LISTED ENTRIES:
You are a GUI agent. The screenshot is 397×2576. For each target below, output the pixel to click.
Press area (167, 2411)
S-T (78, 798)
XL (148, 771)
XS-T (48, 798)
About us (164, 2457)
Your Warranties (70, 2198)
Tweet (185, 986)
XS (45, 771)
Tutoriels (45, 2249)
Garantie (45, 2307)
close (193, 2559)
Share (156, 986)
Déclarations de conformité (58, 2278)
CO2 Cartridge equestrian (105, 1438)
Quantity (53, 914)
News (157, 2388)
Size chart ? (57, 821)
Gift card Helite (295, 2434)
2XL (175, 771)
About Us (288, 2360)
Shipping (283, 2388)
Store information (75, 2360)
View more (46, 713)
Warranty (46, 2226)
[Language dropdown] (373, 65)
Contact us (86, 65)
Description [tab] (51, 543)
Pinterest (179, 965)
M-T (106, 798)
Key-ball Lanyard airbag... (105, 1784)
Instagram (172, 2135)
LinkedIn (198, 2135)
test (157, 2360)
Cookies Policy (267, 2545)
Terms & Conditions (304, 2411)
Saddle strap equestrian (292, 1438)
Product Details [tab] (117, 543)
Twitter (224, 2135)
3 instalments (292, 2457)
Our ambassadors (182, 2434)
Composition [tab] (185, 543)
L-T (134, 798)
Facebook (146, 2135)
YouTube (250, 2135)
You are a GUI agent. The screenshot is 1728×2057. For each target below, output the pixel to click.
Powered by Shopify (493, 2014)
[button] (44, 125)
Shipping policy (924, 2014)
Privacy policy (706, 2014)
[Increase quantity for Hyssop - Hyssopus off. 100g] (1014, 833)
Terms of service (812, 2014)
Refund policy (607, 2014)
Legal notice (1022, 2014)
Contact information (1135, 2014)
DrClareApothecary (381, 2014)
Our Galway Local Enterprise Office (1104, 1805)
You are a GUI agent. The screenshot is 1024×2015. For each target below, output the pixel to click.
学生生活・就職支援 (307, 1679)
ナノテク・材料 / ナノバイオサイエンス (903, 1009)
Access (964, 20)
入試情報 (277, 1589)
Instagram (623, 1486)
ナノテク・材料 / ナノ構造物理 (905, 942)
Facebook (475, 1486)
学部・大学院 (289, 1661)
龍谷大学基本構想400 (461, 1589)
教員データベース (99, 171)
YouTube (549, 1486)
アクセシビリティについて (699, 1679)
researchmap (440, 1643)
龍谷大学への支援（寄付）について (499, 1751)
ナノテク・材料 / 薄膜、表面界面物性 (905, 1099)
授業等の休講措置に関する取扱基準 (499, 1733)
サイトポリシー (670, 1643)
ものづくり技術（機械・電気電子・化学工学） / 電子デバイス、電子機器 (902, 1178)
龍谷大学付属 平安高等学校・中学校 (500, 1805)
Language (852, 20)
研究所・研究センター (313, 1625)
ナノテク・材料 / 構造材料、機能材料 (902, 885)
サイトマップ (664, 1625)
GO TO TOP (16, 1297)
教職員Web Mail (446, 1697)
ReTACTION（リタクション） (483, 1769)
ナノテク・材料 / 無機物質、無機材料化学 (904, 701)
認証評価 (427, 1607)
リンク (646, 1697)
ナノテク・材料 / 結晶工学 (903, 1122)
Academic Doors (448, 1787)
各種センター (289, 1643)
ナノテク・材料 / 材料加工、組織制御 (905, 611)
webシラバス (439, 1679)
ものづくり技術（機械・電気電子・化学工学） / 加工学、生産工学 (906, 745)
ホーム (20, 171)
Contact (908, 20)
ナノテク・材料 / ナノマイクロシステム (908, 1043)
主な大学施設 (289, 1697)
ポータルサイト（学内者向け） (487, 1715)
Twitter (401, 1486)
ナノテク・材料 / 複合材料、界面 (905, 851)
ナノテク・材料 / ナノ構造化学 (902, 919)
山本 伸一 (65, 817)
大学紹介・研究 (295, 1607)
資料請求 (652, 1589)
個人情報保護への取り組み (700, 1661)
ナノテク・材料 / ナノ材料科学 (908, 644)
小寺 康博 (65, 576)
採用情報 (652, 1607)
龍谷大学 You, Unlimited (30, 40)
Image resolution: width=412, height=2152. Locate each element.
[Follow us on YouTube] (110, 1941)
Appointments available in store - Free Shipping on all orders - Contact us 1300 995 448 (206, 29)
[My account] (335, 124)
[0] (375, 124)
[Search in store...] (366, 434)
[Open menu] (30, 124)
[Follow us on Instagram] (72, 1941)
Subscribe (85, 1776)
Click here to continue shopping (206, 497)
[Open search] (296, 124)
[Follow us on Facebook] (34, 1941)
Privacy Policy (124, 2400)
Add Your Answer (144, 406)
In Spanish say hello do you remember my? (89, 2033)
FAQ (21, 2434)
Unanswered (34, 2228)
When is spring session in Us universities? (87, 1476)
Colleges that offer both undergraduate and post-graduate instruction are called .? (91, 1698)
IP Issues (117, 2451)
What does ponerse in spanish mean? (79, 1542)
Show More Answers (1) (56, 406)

YOUR INSTRUCTIONS:
In your answer, include only the lines above starting at the line that holds "龍谷大学付属 平安高等学校・中学校 (500, 1805)" and ending at the line that holds "資料請求 (652, 1589)", copied exactly.

WRITTEN SOLUTION:
龍谷大学付属 平安高等学校・中学校 (500, 1805)
Language (852, 20)
研究所・研究センター (313, 1625)
ナノテク・材料 / 構造材料、機能材料 (902, 885)
サイトマップ (664, 1625)
GO TO TOP (16, 1297)
教職員Web Mail (446, 1697)
ReTACTION（リタクション） (483, 1769)
ナノテク・材料 / 無機物質、無機材料化学 (904, 701)
認証評価 (427, 1607)
リンク (646, 1697)
ナノテク・材料 / 結晶工学 (903, 1122)
Academic Doors (448, 1787)
各種センター (289, 1643)
ナノテク・材料 / 材料加工、組織制御 (905, 611)
webシラバス (439, 1679)
ものづくり技術（機械・電気電子・化学工学） / 加工学、生産工学 (906, 745)
ホーム (20, 171)
Contact (908, 20)
ナノテク・材料 / ナノマイクロシステム (908, 1043)
主な大学施設 (289, 1697)
ポータルサイト（学内者向け） (487, 1715)
Twitter (401, 1486)
ナノテク・材料 / 複合材料、界面 (905, 851)
ナノテク・材料 / ナノ構造化学 (902, 919)
山本 伸一 (65, 817)
大学紹介・研究 (295, 1607)
資料請求 (652, 1589)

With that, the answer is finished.